AUFGABENSTELLUNG: Zähle die Zeilen, in denen die Zeichenfolge „dimensions“ vorkommt, und gib nur diese Anzahl an. Achte dabei auf Groß- und Kleinschreibung.

DATENSÄTZE:
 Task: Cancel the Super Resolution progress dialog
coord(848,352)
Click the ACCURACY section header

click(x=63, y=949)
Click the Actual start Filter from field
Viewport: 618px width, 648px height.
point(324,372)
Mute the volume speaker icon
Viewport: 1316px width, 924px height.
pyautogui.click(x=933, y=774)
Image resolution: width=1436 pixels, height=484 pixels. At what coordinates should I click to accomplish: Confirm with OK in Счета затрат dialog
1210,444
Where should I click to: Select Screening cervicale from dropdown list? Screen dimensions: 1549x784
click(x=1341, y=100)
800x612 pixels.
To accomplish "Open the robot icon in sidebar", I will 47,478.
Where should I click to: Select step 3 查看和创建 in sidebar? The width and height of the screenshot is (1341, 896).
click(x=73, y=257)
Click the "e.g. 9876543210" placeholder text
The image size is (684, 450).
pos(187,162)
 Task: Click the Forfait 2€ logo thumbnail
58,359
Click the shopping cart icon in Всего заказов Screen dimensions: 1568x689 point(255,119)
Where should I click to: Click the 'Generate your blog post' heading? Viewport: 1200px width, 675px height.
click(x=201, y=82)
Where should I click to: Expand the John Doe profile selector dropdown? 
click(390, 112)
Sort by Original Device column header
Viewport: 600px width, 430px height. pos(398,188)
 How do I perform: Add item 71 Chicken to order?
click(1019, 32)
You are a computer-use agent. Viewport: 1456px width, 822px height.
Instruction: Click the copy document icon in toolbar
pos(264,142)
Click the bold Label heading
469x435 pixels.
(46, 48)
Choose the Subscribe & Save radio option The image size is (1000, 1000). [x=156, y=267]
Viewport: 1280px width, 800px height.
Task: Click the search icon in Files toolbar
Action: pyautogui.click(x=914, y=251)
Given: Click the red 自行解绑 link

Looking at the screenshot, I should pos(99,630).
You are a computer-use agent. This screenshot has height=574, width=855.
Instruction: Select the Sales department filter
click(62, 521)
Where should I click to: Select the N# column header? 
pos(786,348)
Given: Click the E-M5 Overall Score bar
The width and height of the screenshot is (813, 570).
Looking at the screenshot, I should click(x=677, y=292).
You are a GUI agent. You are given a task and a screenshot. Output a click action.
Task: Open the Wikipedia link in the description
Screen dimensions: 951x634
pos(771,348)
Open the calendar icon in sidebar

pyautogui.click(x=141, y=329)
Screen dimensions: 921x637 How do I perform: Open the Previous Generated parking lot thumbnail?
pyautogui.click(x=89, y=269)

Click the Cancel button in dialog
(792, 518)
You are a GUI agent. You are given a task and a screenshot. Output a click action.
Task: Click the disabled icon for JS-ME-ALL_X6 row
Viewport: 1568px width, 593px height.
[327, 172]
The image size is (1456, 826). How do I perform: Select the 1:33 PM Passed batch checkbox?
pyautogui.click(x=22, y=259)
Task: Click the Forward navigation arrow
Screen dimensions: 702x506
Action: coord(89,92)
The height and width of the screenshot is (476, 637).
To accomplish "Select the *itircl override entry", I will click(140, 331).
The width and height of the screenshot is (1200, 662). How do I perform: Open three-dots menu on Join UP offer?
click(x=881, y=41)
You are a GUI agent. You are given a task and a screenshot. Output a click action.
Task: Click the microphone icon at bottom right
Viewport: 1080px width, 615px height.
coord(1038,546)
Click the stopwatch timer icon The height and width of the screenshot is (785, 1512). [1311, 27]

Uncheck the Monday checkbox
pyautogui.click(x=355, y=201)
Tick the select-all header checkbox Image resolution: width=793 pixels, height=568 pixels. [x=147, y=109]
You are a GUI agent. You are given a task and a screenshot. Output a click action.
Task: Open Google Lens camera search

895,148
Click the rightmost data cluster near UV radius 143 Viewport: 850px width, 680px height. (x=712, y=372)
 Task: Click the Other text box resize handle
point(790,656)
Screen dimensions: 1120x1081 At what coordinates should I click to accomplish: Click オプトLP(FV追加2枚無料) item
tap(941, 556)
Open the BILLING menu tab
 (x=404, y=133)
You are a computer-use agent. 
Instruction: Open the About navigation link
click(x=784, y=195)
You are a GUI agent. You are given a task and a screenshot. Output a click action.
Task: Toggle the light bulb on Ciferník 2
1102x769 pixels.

ANTWORT ZUR AUFGABE: 6